- [WHAT YOU SHOULD DO]
Copy out the items word for word, starting at the line that contains "How do I perform: Click the notifications" and continuing through the last of the items, and leave the pictures out of your copy.
- - -
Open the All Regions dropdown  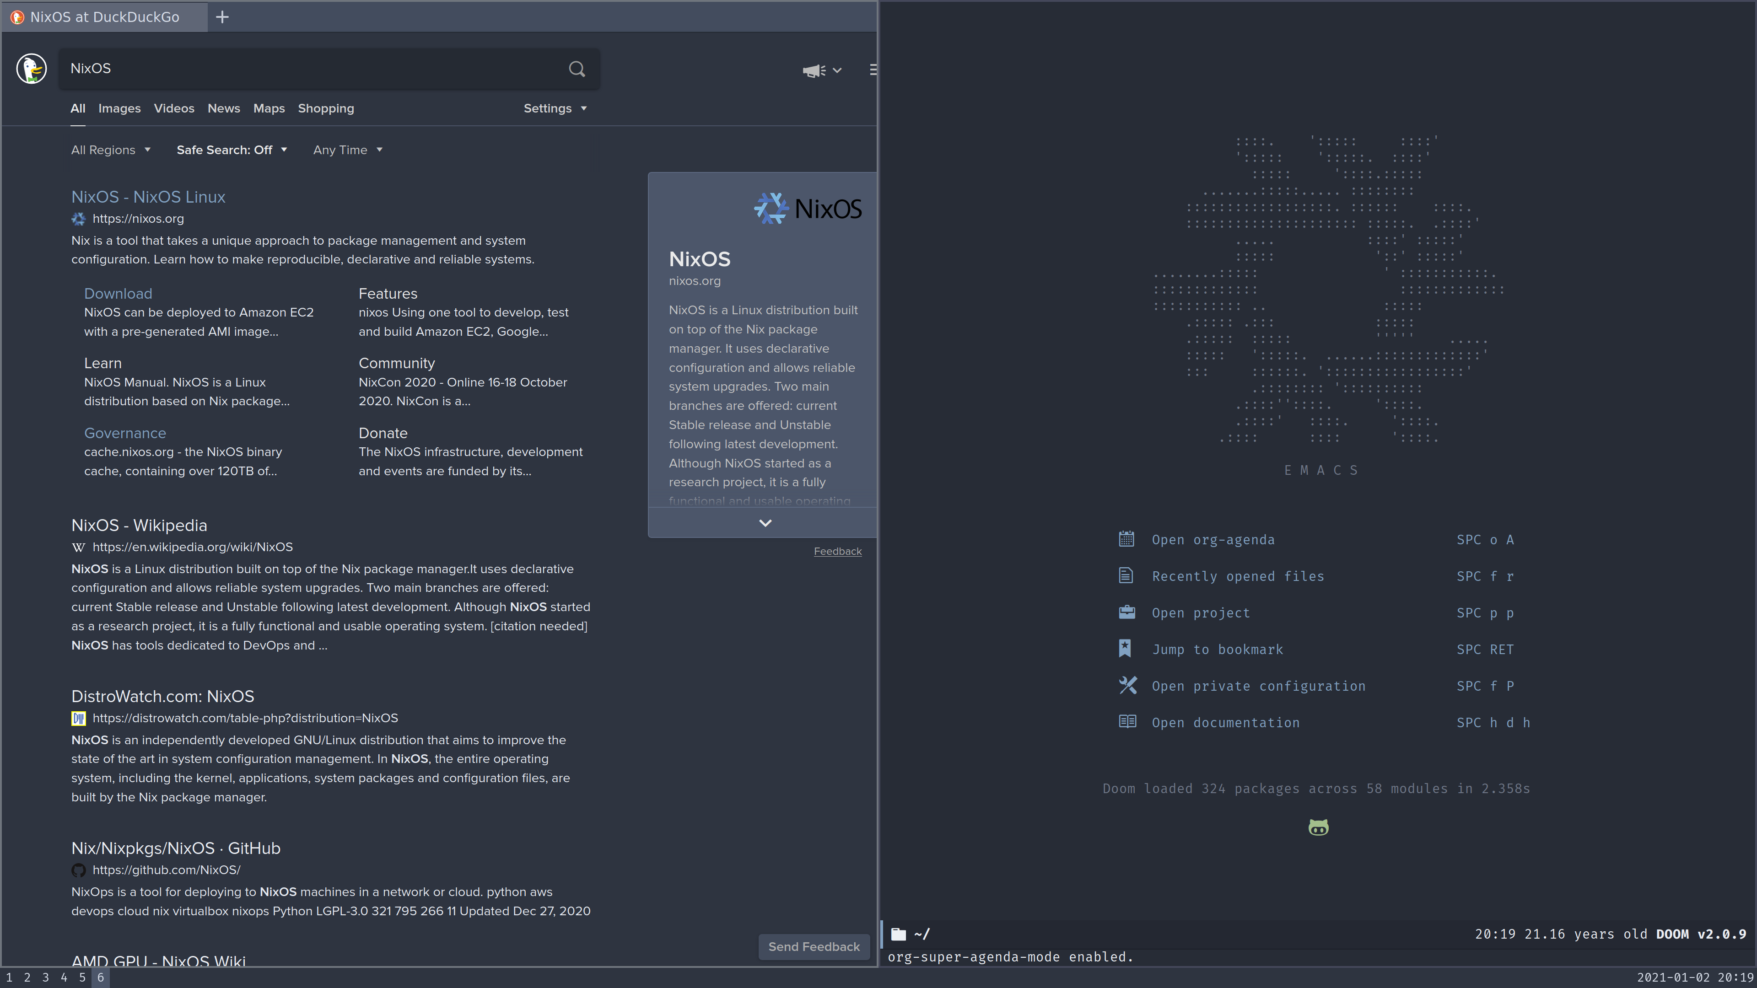(110, 150)
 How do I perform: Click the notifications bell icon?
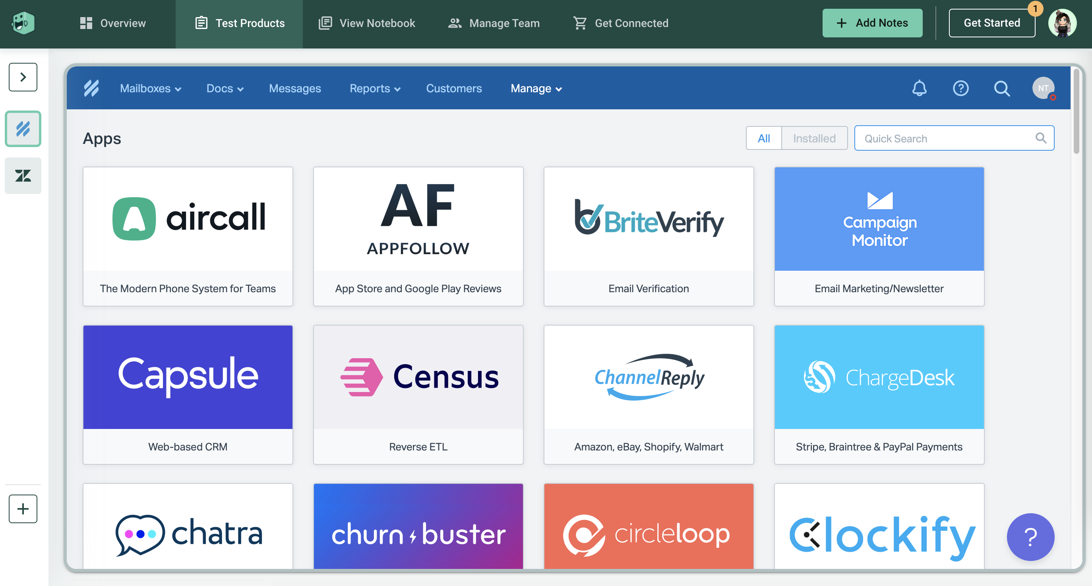pyautogui.click(x=919, y=88)
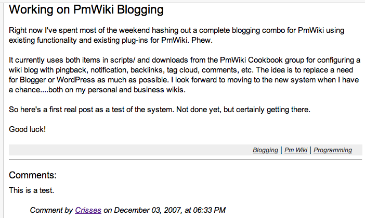The width and height of the screenshot is (365, 218).
Task: Click the word Blogger in the post
Action: point(33,80)
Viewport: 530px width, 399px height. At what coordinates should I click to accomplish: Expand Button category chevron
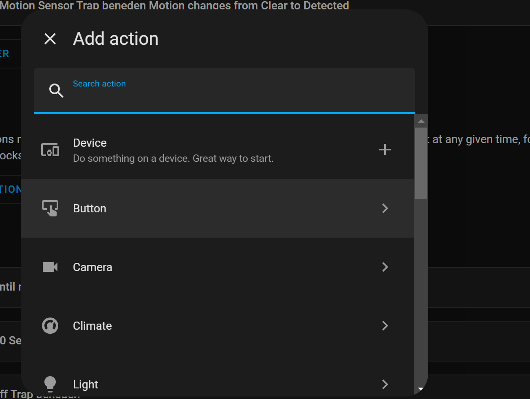385,208
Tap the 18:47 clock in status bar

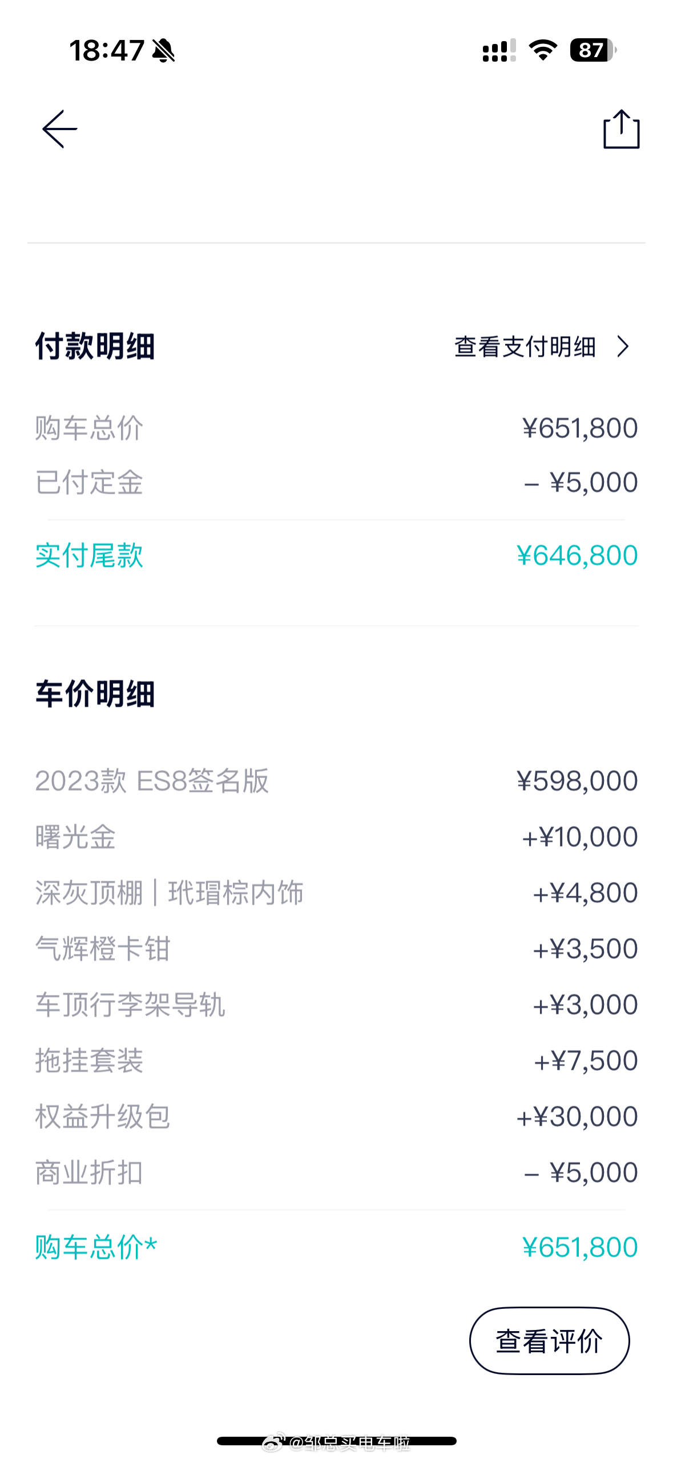tap(106, 50)
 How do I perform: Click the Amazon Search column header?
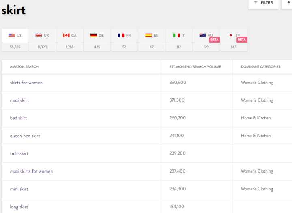(x=24, y=67)
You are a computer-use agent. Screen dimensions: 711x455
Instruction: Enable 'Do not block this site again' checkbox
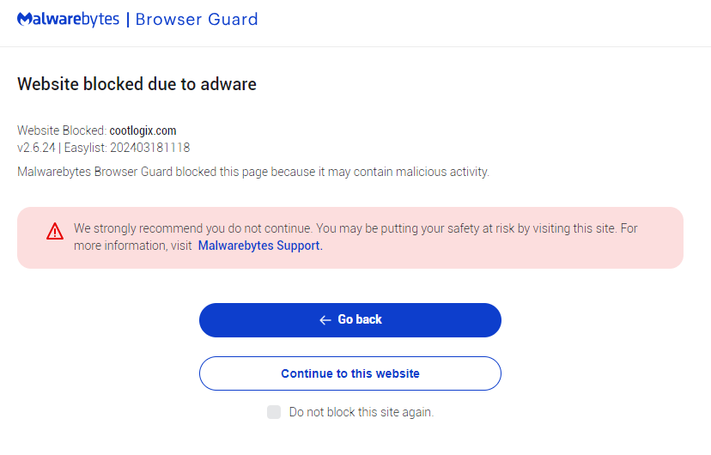click(x=274, y=412)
- - -
- [RESPONSE TO THE EXERCISE]
 How do I perform: Click the notifications bell icon?
pyautogui.click(x=919, y=88)
The width and height of the screenshot is (365, 218).
Task: Click the word Blogger in the post
Action: point(33,80)
Viewport: 530px width, 399px height. At what coordinates should I click to accomplish: Expand Button category chevron
385,208
Tap the 18:47 clock in status bar

tap(106, 50)
 How do I perform: Click the Amazon Search column header?
(x=24, y=67)
You are a computer-use agent. Screen dimensions: 711x455
Instruction: Enable 'Do not block this site again' checkbox
click(x=274, y=412)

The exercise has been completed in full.